I have to prove that f = {(x,n) e R x Z | n =< x < n + 1} a function is.
I started with saying (x,n1) and (x,n2) are both elements of the function. This means n1 =< x < n1 + 1 (1) and n2 =< x < n2 + 1 (2). I substracted n1 from (1) and n2 from (2) this gives 0 =< x - n1 < 1 (3) and 0 =< x - n2 < 1 (4) when I substract (3) from (4), this gives 0 =< n1 - n2 < 0 (5). This is impossible since a number can't be both greater than or equal to 0 and smaller than 0. I wanted to work towards n1 - n2 = 0. Can someone help me find the mistake I made?
Thanks!
We cannot subtract inequalities!
Consider for example $1<2,\ 0<2$, if you subtract them, you would receive $1<0$ which is false.

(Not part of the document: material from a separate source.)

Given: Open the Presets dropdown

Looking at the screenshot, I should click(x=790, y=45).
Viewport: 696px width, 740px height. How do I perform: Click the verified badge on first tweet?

It's not working because addition of inequalities does work, and subtraction is $a-b=a+(-b)$, while multiplication by $-1$ reverses the inequality to be subtracted.
If we carefully add appropriate forms of the inequalities instead: $$0\le (x-n_1)<1\\ -1<(n_2-x)\le 0$$ then we do get $-1<(n_2-n_1)<1$, implying $n_2-n_1=0$ as these are integers.